### Problem:
Please lay out every line of the data below as a numbered list, leaving out the blank lines.

### Stored dataset items:
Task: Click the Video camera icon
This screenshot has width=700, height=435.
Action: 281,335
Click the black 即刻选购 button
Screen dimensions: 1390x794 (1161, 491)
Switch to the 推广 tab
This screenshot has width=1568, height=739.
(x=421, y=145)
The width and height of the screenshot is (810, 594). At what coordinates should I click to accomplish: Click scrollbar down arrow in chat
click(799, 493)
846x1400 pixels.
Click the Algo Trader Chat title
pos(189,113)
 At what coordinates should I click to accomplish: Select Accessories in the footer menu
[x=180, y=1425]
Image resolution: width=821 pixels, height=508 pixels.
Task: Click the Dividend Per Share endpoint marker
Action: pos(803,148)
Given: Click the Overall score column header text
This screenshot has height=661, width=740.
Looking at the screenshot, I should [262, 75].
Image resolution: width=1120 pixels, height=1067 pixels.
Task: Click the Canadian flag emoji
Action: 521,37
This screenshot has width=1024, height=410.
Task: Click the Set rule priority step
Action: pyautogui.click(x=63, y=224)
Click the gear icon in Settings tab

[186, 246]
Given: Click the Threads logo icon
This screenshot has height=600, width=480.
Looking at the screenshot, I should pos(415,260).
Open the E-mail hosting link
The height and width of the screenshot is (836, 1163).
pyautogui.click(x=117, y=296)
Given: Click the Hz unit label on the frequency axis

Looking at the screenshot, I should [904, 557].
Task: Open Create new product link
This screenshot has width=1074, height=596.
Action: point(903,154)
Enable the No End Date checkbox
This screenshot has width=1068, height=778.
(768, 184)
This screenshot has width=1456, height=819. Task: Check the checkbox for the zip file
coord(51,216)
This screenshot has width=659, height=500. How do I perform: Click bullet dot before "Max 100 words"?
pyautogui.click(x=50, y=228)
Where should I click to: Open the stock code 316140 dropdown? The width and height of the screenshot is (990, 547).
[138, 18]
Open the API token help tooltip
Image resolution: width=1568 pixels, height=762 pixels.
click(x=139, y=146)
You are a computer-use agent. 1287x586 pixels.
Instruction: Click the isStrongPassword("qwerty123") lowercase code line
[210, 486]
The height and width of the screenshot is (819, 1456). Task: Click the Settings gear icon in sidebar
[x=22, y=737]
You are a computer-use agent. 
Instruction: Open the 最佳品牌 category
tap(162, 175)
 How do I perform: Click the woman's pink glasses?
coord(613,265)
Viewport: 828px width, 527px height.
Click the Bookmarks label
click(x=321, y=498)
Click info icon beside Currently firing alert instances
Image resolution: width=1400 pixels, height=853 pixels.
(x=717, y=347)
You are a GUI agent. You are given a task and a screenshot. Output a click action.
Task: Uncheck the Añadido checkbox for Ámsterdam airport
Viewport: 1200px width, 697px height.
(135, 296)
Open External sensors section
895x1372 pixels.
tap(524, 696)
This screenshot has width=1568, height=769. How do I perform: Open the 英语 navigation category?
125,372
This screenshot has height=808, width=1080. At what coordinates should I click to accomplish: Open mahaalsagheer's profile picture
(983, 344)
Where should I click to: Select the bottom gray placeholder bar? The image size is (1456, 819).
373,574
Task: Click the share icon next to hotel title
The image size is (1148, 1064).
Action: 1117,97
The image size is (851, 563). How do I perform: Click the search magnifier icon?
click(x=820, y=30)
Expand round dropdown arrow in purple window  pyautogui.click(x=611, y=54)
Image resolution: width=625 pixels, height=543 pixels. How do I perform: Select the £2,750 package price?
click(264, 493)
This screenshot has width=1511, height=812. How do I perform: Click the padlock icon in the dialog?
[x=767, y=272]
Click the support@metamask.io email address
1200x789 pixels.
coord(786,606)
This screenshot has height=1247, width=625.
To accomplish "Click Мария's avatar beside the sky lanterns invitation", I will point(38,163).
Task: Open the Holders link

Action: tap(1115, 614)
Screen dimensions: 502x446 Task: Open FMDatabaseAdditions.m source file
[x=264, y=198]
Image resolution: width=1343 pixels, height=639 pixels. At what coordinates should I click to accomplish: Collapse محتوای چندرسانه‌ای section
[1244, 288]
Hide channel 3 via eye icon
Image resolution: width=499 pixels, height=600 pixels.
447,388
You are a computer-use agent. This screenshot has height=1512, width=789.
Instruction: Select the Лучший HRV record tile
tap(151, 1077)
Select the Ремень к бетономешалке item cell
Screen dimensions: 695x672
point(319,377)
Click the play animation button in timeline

### Written answer:
1. Task: Click the Video camera icon
2. This screenshot has width=700, height=435.
3. Action: 281,335
4. Click the black 即刻选购 button
5. Screen dimensions: 1390x794 (1161, 491)
6. Switch to the 推广 tab
7. This screenshot has width=1568, height=739.
8. (x=421, y=145)
9. The width and height of the screenshot is (810, 594). At what coordinates should I click to accomplish: Click scrollbar down arrow in chat
10. click(799, 493)
11. 846x1400 pixels.
12. Click the Algo Trader Chat title
13. pos(189,113)
14.  At what coordinates should I click to accomplish: Select Accessories in the footer menu
15. [x=180, y=1425]
16. Image resolution: width=821 pixels, height=508 pixels.
17. Task: Click the Dividend Per Share endpoint marker
18. Action: pos(803,148)
19. Given: Click the Overall score column header text
20. This screenshot has height=661, width=740.
21. Looking at the screenshot, I should [262, 75].
22. Image resolution: width=1120 pixels, height=1067 pixels.
23. Task: Click the Canadian flag emoji
24. Action: 521,37
25. This screenshot has width=1024, height=410.
26. Task: Click the Set rule priority step
27. Action: pyautogui.click(x=63, y=224)
28. Click the gear icon in Settings tab
29. [186, 246]
30. Given: Click the Threads logo icon
31. This screenshot has height=600, width=480.
32. Looking at the screenshot, I should pos(415,260).
33. Open the E-mail hosting link
34. The height and width of the screenshot is (836, 1163).
35. pyautogui.click(x=117, y=296)
36. Given: Click the Hz unit label on the frequency axis
37. Looking at the screenshot, I should [904, 557].
38. Task: Open Create new product link
39. This screenshot has width=1074, height=596.
40. Action: point(903,154)
41. Enable the No End Date checkbox
42. This screenshot has width=1068, height=778.
43. (768, 184)
44. This screenshot has width=1456, height=819. Task: Check the checkbox for the zip file
45. coord(51,216)
46. This screenshot has width=659, height=500. How do I perform: Click bullet dot before "Max 100 words"?
47. pyautogui.click(x=50, y=228)
48. Where should I click to: Open the stock code 316140 dropdown? The width and height of the screenshot is (990, 547).
49. [138, 18]
50. Open the API token help tooltip
51. Image resolution: width=1568 pixels, height=762 pixels.
52. click(x=139, y=146)
53. You are a computer-use agent. 1287x586 pixels.
54. Instruction: Click the isStrongPassword("qwerty123") lowercase code line
55. [210, 486]
56. The height and width of the screenshot is (819, 1456). Task: Click the Settings gear icon in sidebar
57. [x=22, y=737]
58. You are a computer-use agent. 
59. Instruction: Open the 最佳品牌 category
60. tap(162, 175)
61.  How do I perform: Click the woman's pink glasses?
62. coord(613,265)
63. Viewport: 828px width, 527px height.
64. Click the Bookmarks label
65. click(x=321, y=498)
66. Click info icon beside Currently firing alert instances
67. Image resolution: width=1400 pixels, height=853 pixels.
68. (x=717, y=347)
69. You are a GUI agent. You are given a task and a screenshot. Output a click action.
70. Task: Uncheck the Añadido checkbox for Ámsterdam airport
71. Viewport: 1200px width, 697px height.
72. (135, 296)
73. Open External sensors section
74. 895x1372 pixels.
75. tap(524, 696)
76. This screenshot has width=1568, height=769. How do I perform: Open the 英语 navigation category?
77. 125,372
78. This screenshot has height=808, width=1080. At what coordinates should I click to accomplish: Open mahaalsagheer's profile picture
79. (983, 344)
80. Where should I click to: Select the bottom gray placeholder bar? The image size is (1456, 819).
81. 373,574
82. Task: Click the share icon next to hotel title
83. The image size is (1148, 1064).
84. Action: 1117,97
85. The image size is (851, 563). How do I perform: Click the search magnifier icon?
86. click(x=820, y=30)
87. Expand round dropdown arrow in purple window  pyautogui.click(x=611, y=54)
88. Image resolution: width=625 pixels, height=543 pixels. How do I perform: Select the £2,750 package price?
89. click(264, 493)
90. This screenshot has width=1511, height=812. How do I perform: Click the padlock icon in the dialog?
91. [x=767, y=272]
92. Click the support@metamask.io email address
93. 1200x789 pixels.
94. coord(786,606)
95. This screenshot has height=1247, width=625.
96. To accomplish "Click Мария's avatar beside the sky lanterns invitation", I will point(38,163).
97. Task: Open the Holders link
98. Action: tap(1115, 614)
99. Screen dimensions: 502x446 Task: Open FMDatabaseAdditions.m source file
100. [x=264, y=198]
101. Image resolution: width=1343 pixels, height=639 pixels. At what coordinates should I click to accomplish: Collapse محتوای چندرسانه‌ای section
102. [1244, 288]
103. Hide channel 3 via eye icon
104. Image resolution: width=499 pixels, height=600 pixels.
105. 447,388
106. You are a computer-use agent. This screenshot has height=1512, width=789.
107. Instruction: Select the Лучший HRV record tile
108. tap(151, 1077)
109. Select the Ремень к бетономешалке item cell
110. Screen dimensions: 695x672
111. point(319,377)
112. Click the play animation button in timeline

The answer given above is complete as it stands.